DESCRIPTION (provided by applicant): NMDA receptors are critically involved in a variety of CMS functions such as learning, pain amplification, motor pattern generation, and experience-dependent synapse formation and elimination.

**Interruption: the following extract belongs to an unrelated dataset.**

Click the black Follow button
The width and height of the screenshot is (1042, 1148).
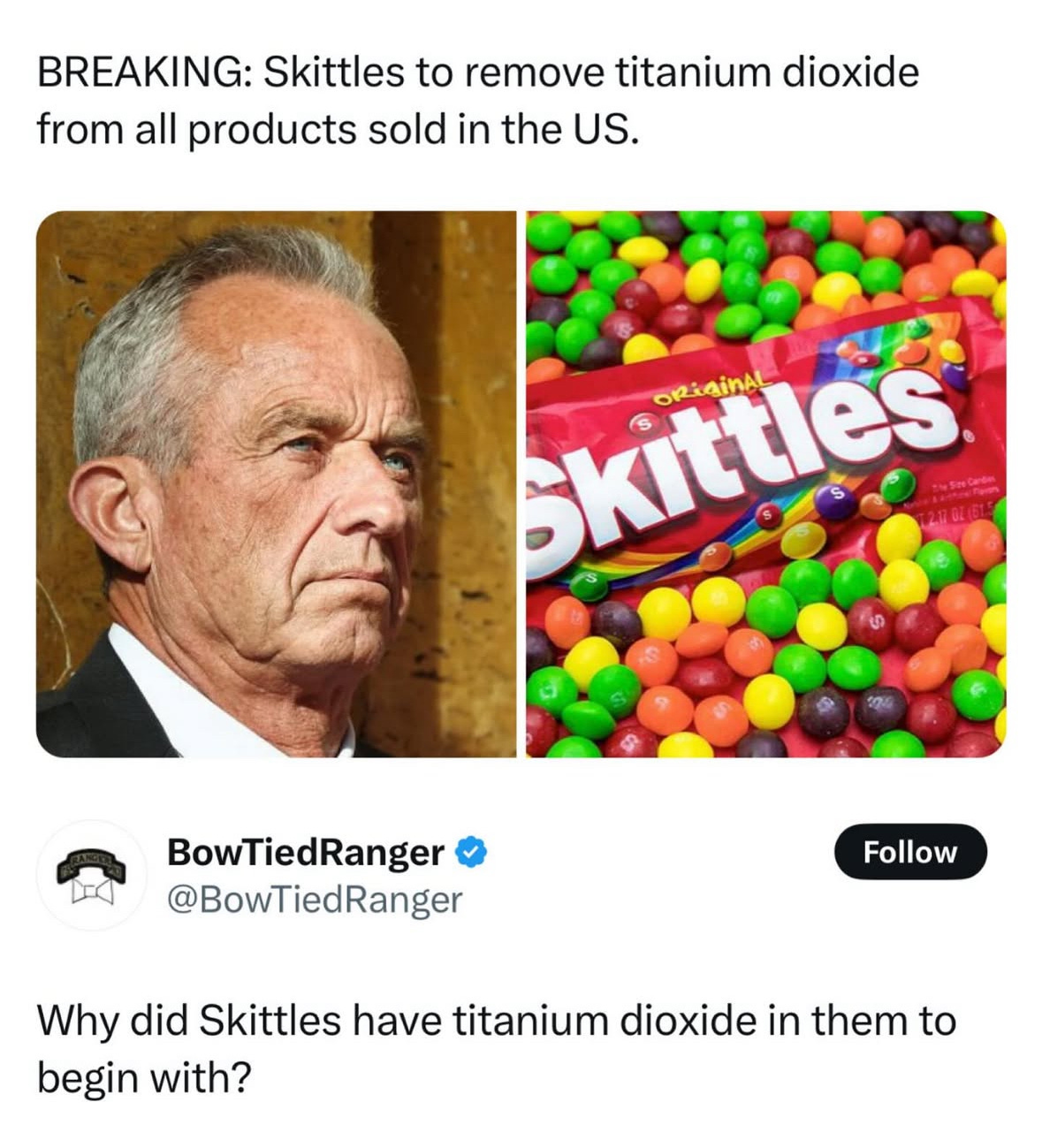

These receptors are also involved in various neuropathological conditions such as epilepsy, opiate addiction, and neuronal cell death following head/spinal cord injury, sroke, AIDS infection, and possibly the pathophysiology in schizophrenia, Alzheimer's, Parkinson's, and Huntingon's. However, in the absence of selective pharmacological tools, relatively little is known about the role of different NMDA receptor subtypes in these critical cellular processes and disease states. While most of the functional and pharmacological heterogeneity is due to the four genetically-distinct NR2 NMDA receptor subunits, highly-selective antagonists are only available for the NR2B subuit. Over the past few years we have generated a novel series of compounds that are the only NR2C, and NR2D agents known and have already revealed differential roles for NMDA receptor subtypes in synaptic physiology and plasticity. However, it has proven difficult to develop highly-selective agents because the central glutamate binding site is highly conserved for each of the NR2 subunits (as well as for the various AMPA and kainate receptor glutamate binding sites). We have now identified the subunit-specific structural features of the NR2 glutamate binding sites and we propose a two-step approach to developing NR2D and NR2C subtype-selective antagonists. 1) Use a combination of molecular modeling and site-directed mutagenesis of recombinant receptors tested in Xenopus oocytes to define the precise placement of a select group of NMDA antagonists that are large enough to reach the subunit-specific amino acid residues at the edge of the glutamate-binding pocket. 2) Using this structural information, design and test antagonists that are predicted to interact with amino acid residues that are specific to NR2D and other NR2 subunits. Using this approach, we have already designed several antagonists that are predicted by molecular modeling techniques to be highly-selective for NR2D subunit-containing NMDA receptors.

描述（由申请人提供）：NMDA 受体关键参与多种 CMS 功能，例如学习、疼痛放大、运动模式生成以及经验依赖性突触形成和消除。这些受体还涉及各种神经病理学病症，例如癫痫、阿片成瘾和头部/脊髓损伤后的神经元细胞死亡、中风、艾滋病感染，还可能涉及精神分裂症、阿尔茨海默氏症、帕金森氏症和亨廷顿氏症的病理生理学。然而，由于缺乏选择性药理学工具，人们对不同 NMDA 受体亚型在这些关键细胞过程和疾病状态中的作用知之甚少。虽然大多数功能和药理学异质性是由于四个遗传上不同的 NR2 NMDA 受体亚基造成的，但高度选择性的拮抗剂仅适用于 NR2B 亚基。在过去的几年里，我们开发了一系列新型化合物，它们是唯一已知的 NR2C 和 NR2D 药物，并且已经揭示了 NMDA 受体亚型在突触生理学和可塑性中的不同作用。然而，事实证明开发高选择性试剂很困难，因为每个 NR2 亚基（以及各种 AMPA 和红藻氨酸受体谷氨酸结合位点）的中央谷氨酸结合位点都是高度保守的。我们现在已经确定了 NR2 谷氨酸结合位点的亚基特异性结构特征，并提出了开发 NR2D 和 NR2C 亚型选择性拮抗剂的两步方法。 1) 结合分子建模和在非洲爪蟾卵母细胞中测试的重组受体的定点诱变来确定一组选定的 NMDA 拮抗剂的精确位置，这些拮抗剂的大小足以到达谷氨酸结合袋边缘的亚基特异性氨基酸残基。 2) 使用该结构信息，设计并测试预计与 NR2D 和其他 NR2 亚基特异的氨基酸残基相互作用的拮抗剂。使用这种方法，我们已经设计了几种拮抗剂，通过分子建模技术预测这些拮抗剂对包含 NR2D 亚基的 NMDA 受体具有高度选择性。